Stanley Armour Dunham (March 23, 1918February 8, 1992) was the maternal grandfather of Barack Obama, the 44th president of the United States. He and his wife Madelyn Payne Dunham raised Obama from the age of 10 in Honolulu, Hawaii.

Early life and education
Dunham was born in Wichita, Kansas, the younger of two sons to Ralph Waldo Emerson Dunham, Sr. (December 25, 1894, Sumner County, Kansas – October 4, 1970, Wichita, Kansas) and Ruth Lucille Armour (September 1, 1900, Illinois – November 25, 1926, Wichita, Kansas). His father's ancestors settled in Kempton, Indiana, in the 1840s, before relocating to Kansas. His parents were married on October 3, 1915, at a home on South Saint Francis St. in Wichita, and opened The Travelers' Cafe on William Street situated between the old firehouse and the old Wichita City Hotel.

On November 25, 1926, at age 8, Dunham discovered his mother's body after she had committed suicide. Subsequently, Dunham's father placed him and his older brother Ralph Waldo Emerson Dunham, Jr. in the care of their maternal grandparents in El Dorado, Kansas.
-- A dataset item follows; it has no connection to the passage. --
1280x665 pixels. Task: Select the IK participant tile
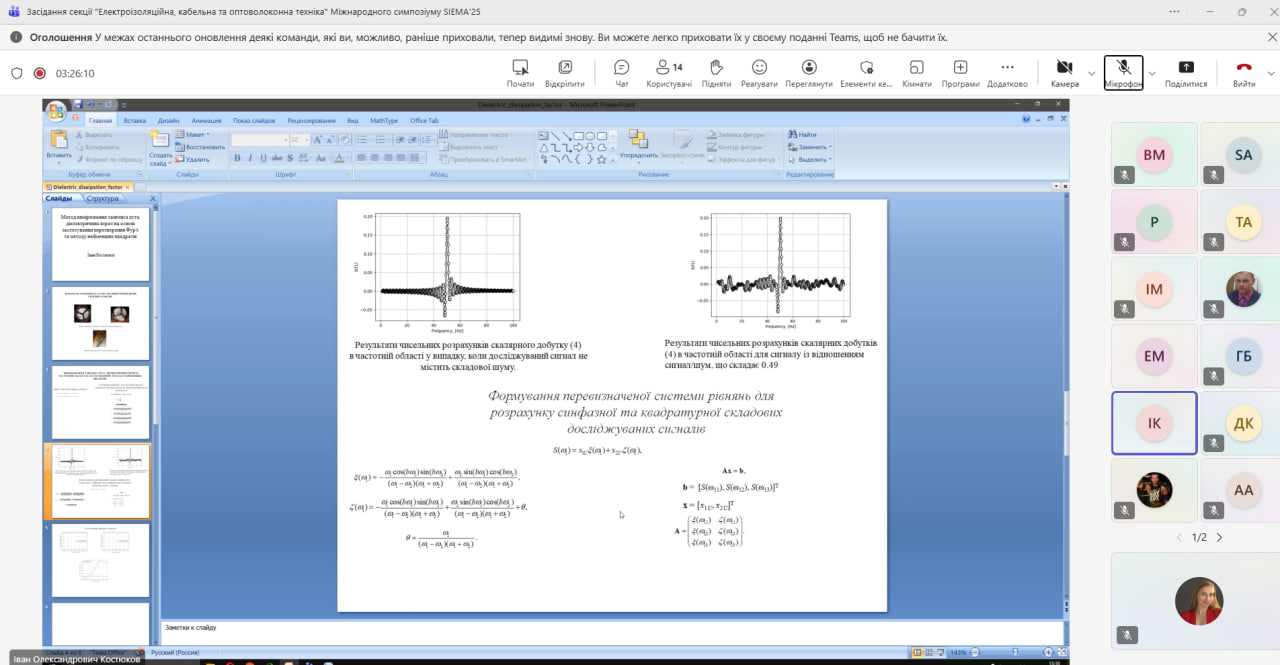1154,423
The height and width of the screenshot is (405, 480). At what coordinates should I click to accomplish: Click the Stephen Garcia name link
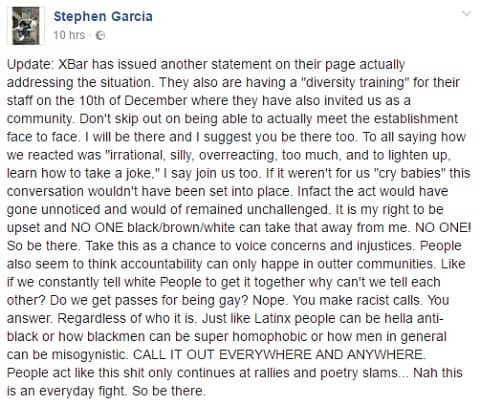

A rebellious teenager, Dunham allegedly punched his high school principal and spent some time drifting, hopping rail cars to Chicago, California, and back again. He married Madelyn Lee Payne on May 5, 1940, the night of her senior prom.

Later life

World War II
Dunham enlisted as a private in the U.S. Army on January 18, 1942, at Fort Leavenworth, Kansas, and served in the European Theatre of World War II with the 1830th Ordnance Supply and Maintenance Company, Aviation. During D-Day, this unit helped to support the 9th Air Force. Dunham and his brother were deployed to France six weeks after D-Day. Before the Invasion of Normandy, the brothers once met accidentally as Stanley Dunham went in search of rations at a hotel in London, where his brother Ralph Dunham happened to be staying. Madelyn Dunham gave birth to their daughter Stanley Ann Dunham, who was later known as Ann, at St. Francis Hospital in Wichita on November 29, 1942. During the war, Madelyn Dunham worked on a Boeing B-29 assembly line in Wichita.

Post-World War II
After two years of military service in Europe (1943–1945), Dunham was discharged from the U.S. Army on August 30, 1945. After the war, the family moved to Berkeley, California, so he could pursue study at the University of California, Berkeley and then eventually back to El Dorado, Kansas, where Dunham managed a furniture store. In 1955, after the Dunhams moved to Seattle, Washington, Dunham worked as a salesman for the Standard-Grunbaum Furniture Company, and his daughter Ann attended middle school. The family lived in an apartment in the Wedgwood Estates in the Wedgwood, Seattle neighborhood. In 1956 they moved to the Shorewood Apartments on Mercer Island, a Seattle suburb. Ann attended high school there, and they stayed until she graduated in 1960. In 1957, Dunham started working for the Doces Majestic Furniture Company.

Hawaii
The family then moved to Honolulu, Hawaii, where Dunham found a better furniture store opportunity. Madelyn Dunham started working at the Bank of Hawaii in 1960, and was promoted as one of the bank's first female vice presidents in 1970.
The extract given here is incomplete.